Sacramento - The Alameda County District Attorney, along with 22 other District Attorneys, announced today that they have reached a settlement with Walmart and its subsidiaries regarding the sale of illegally labeled products that claim to be degradable. The settlement requires WalMart to pay nearly $1 million, the largest fine issued to-date for the sale of products that make misleading environmental claims. A press release from Alameda County District Attorney Nancy O’Malley is attached.
In 2011, Californians Against Waste sponsored legislation (SB 567, by Senator Mark DeSaulnier) which prohibited the use of the terms “degradable,” “biodegradable,” and “decomposable,” among others, from being used on any plastic products. Products may only be labeled with the terms "compostable," "home compostable," or "marine degradable" if they meet strict international standards.
Teresa Bui, Senior Analyst for Californians Against Waste, issued the following statement:
"We commend the state's District Attorneys for enforcing California's nation-leading consumer protection laws. This action will keep consumers from being deceived by the false and misleading degradability claims that have unfortunately become all to common on plastic cutlery, takeout food packaging, bags, and other plastic products.

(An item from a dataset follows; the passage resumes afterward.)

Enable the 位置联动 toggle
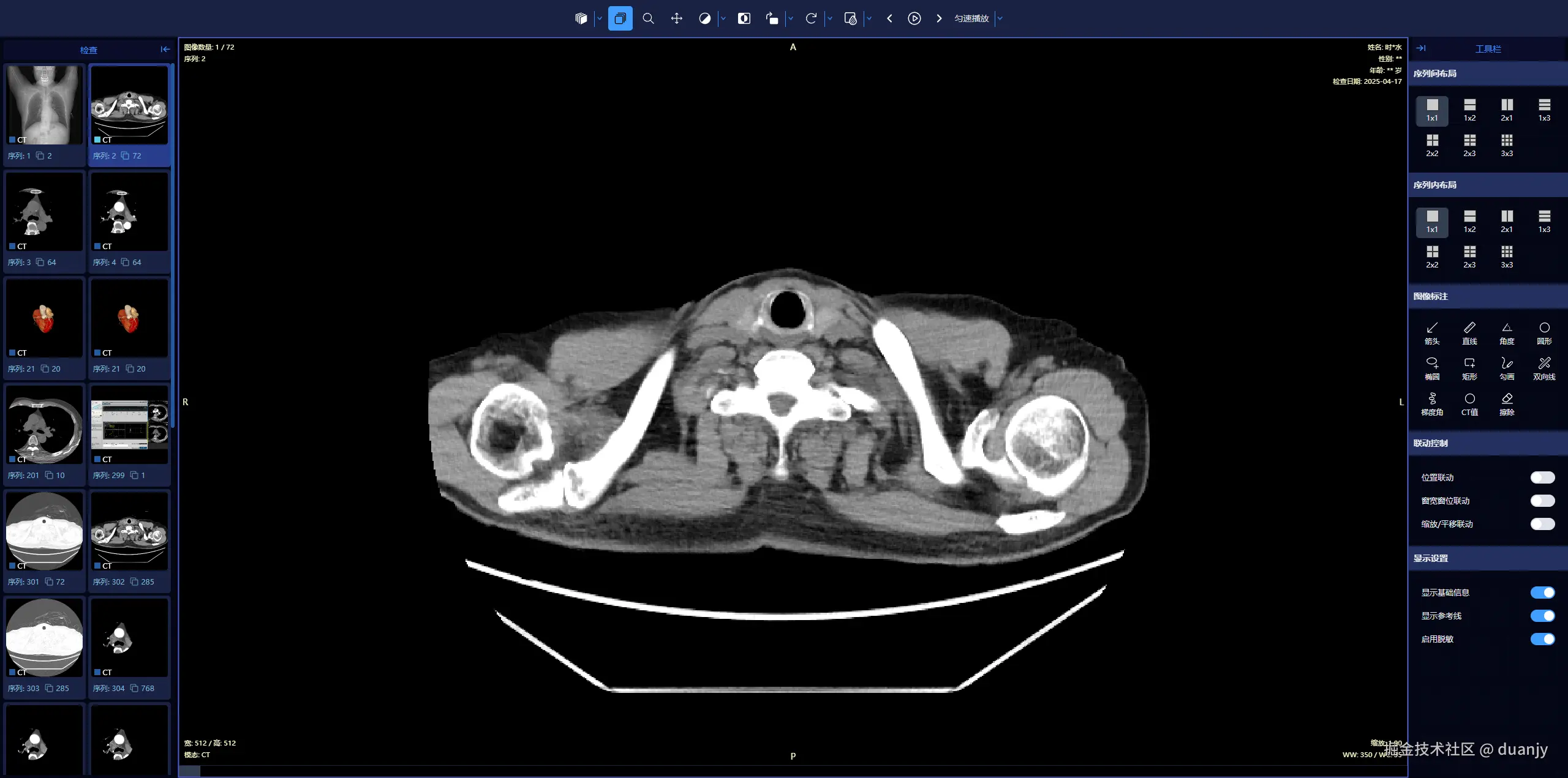 click(x=1542, y=477)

Consumers are paying more for products that don't perform any different than traditional plastics when they are disposed, and, in fact, are considered a contaminant in both recycling and composting programs. This is especially egregious because the products with misleading claims compete with products that are truly compostable or are made with recycled content, and the prevalence of these deceptive claims undercuts consumer confidence in all sustainable products."